• [Your objective] Please print everything in the entries below from the line containing "The width and height of the screenshot is (1568, 769)." down to the line containing "center [63, 193].", both of those lines included, reproducing each one unchanged.

• [Data to process]

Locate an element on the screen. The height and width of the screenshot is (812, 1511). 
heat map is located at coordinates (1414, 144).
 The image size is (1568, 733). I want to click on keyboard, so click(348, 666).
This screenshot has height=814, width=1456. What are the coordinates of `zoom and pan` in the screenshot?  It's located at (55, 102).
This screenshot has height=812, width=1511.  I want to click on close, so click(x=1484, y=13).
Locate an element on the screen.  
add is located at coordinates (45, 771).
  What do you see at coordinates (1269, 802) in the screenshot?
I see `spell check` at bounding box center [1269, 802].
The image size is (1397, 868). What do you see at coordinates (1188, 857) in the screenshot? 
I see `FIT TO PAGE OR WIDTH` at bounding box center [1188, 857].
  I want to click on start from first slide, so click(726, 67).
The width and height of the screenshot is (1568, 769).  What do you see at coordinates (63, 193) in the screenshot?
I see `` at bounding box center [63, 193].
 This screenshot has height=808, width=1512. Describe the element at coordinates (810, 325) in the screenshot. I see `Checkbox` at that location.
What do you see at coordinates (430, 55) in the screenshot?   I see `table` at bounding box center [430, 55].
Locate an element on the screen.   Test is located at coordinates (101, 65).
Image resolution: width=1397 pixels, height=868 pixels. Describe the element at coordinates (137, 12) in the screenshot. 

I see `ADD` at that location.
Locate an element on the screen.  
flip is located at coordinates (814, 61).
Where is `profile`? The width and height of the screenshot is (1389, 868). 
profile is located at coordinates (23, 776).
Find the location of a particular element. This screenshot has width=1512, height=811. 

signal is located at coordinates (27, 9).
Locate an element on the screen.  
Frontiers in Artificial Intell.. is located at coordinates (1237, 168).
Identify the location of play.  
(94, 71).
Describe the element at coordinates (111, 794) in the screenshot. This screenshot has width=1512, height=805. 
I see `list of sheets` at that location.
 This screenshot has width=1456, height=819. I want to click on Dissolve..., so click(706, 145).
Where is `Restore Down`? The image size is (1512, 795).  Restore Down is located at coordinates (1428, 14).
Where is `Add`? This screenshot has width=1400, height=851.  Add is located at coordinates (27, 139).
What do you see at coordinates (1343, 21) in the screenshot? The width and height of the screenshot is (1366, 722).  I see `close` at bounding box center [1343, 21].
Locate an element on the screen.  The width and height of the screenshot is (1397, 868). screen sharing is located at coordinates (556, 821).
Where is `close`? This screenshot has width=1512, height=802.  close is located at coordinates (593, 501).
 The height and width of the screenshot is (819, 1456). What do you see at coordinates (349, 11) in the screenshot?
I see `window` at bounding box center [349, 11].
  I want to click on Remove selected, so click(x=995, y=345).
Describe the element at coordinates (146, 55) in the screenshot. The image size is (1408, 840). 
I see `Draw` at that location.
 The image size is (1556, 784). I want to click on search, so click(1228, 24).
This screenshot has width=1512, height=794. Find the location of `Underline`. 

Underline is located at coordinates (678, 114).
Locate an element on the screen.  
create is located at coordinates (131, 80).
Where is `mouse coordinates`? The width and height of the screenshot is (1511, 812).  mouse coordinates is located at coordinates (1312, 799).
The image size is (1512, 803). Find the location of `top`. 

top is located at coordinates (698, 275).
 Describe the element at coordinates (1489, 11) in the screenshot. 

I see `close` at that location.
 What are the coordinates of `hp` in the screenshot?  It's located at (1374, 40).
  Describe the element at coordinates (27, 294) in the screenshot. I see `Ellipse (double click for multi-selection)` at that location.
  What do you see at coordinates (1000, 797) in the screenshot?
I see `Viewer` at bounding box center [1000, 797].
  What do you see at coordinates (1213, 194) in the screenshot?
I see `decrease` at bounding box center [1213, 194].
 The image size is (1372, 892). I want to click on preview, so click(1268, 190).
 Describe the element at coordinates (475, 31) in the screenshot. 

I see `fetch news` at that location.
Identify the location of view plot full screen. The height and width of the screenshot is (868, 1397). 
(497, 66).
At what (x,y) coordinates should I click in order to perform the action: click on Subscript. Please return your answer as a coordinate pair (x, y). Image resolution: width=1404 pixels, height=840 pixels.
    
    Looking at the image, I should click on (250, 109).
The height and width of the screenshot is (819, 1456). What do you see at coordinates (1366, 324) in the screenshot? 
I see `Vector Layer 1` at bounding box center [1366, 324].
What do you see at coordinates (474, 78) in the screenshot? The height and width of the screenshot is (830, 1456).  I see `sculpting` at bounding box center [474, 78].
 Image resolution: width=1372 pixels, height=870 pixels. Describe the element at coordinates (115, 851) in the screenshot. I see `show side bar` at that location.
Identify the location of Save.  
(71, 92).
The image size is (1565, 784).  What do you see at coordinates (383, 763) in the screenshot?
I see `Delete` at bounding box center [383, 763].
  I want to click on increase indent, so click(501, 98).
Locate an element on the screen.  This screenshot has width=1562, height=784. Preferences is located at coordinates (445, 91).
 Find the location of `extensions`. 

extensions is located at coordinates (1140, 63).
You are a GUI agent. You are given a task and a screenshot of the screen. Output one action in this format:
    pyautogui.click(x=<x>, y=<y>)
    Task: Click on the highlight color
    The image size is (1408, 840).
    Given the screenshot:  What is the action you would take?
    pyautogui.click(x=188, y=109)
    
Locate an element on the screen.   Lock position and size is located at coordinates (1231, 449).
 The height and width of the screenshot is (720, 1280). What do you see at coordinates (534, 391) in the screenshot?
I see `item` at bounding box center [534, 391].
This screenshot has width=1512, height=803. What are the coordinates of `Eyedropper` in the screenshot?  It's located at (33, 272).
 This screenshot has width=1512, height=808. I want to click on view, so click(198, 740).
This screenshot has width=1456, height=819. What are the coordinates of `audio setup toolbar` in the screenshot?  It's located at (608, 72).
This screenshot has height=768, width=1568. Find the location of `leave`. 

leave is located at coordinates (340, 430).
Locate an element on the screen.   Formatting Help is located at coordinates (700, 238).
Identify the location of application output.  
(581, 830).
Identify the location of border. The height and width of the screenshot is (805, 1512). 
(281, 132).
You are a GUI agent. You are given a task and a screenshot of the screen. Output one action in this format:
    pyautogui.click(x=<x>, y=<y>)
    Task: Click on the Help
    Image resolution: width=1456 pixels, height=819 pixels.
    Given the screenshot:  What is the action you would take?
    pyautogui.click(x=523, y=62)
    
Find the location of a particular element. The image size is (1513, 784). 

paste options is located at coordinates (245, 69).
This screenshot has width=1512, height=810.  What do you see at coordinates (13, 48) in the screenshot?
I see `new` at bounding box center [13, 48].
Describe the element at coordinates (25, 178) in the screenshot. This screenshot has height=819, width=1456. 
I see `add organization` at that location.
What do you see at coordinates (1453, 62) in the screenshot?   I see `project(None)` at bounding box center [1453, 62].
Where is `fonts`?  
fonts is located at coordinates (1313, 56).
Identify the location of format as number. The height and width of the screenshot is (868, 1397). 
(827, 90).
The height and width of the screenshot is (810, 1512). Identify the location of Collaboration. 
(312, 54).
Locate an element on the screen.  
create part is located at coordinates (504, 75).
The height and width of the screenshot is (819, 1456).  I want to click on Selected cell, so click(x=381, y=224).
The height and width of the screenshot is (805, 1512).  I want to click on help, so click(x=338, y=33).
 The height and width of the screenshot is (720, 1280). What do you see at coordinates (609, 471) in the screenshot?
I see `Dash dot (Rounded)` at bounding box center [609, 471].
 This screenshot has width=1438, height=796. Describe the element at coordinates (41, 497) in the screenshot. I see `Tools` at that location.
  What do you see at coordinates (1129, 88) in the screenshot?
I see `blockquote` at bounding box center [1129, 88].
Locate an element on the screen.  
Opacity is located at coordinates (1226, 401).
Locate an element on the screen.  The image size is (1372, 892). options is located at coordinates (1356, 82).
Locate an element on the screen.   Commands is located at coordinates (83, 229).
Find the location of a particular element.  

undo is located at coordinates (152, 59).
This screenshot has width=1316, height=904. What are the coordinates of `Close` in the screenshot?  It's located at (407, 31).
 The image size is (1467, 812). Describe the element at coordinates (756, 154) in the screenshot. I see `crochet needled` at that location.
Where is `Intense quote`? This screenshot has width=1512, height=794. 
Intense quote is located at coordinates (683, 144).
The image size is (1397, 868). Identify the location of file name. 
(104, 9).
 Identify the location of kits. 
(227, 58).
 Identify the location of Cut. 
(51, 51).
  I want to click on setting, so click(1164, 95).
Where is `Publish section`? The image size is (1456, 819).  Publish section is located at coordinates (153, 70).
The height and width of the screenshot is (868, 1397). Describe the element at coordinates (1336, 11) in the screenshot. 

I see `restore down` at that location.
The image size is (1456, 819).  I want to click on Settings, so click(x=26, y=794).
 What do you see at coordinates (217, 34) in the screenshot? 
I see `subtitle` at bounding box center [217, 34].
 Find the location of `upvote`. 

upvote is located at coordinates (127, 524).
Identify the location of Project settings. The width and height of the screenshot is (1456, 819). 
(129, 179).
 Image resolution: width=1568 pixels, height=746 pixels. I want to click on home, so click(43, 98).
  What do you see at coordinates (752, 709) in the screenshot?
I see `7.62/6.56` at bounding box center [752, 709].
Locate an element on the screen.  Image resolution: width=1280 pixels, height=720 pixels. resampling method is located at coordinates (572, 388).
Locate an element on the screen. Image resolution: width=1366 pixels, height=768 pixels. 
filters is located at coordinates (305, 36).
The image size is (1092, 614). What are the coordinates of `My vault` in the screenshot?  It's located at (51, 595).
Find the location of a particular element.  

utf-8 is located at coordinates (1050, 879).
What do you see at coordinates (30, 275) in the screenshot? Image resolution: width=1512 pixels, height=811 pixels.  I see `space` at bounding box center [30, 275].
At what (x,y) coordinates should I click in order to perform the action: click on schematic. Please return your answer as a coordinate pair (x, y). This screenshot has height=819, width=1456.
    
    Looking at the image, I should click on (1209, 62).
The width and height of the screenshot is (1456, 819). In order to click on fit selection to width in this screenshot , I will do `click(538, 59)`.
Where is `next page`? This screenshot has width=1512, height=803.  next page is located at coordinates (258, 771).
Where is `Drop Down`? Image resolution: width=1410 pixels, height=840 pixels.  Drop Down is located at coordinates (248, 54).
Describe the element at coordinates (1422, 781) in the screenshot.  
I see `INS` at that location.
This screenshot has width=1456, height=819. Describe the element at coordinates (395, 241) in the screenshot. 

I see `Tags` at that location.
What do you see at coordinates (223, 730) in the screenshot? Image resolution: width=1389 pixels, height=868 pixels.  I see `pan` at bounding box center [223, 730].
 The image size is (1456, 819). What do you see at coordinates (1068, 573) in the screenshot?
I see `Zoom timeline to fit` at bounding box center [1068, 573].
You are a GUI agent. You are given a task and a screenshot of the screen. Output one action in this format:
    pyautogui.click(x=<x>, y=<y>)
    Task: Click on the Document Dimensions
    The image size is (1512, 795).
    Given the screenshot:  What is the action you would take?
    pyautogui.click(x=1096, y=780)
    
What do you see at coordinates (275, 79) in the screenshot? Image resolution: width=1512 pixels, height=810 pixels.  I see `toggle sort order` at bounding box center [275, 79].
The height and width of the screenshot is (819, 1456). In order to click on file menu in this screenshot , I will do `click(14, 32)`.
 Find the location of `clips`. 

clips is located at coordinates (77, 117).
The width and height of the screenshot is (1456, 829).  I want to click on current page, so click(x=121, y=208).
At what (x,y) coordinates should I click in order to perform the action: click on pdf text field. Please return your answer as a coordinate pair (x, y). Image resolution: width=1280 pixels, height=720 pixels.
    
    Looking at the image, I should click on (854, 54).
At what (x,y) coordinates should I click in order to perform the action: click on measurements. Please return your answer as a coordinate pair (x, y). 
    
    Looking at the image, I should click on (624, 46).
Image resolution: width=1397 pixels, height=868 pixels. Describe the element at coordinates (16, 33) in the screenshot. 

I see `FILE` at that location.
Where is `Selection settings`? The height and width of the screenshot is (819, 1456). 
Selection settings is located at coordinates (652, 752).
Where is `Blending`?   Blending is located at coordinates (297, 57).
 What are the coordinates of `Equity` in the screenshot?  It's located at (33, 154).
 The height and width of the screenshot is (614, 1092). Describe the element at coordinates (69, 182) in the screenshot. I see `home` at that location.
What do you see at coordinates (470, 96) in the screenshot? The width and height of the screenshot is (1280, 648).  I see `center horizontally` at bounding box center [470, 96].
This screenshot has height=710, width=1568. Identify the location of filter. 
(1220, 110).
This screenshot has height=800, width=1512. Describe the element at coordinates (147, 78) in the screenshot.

• [Output of the task]
The width and height of the screenshot is (1568, 769).  What do you see at coordinates (63, 193) in the screenshot?
I see `` at bounding box center [63, 193].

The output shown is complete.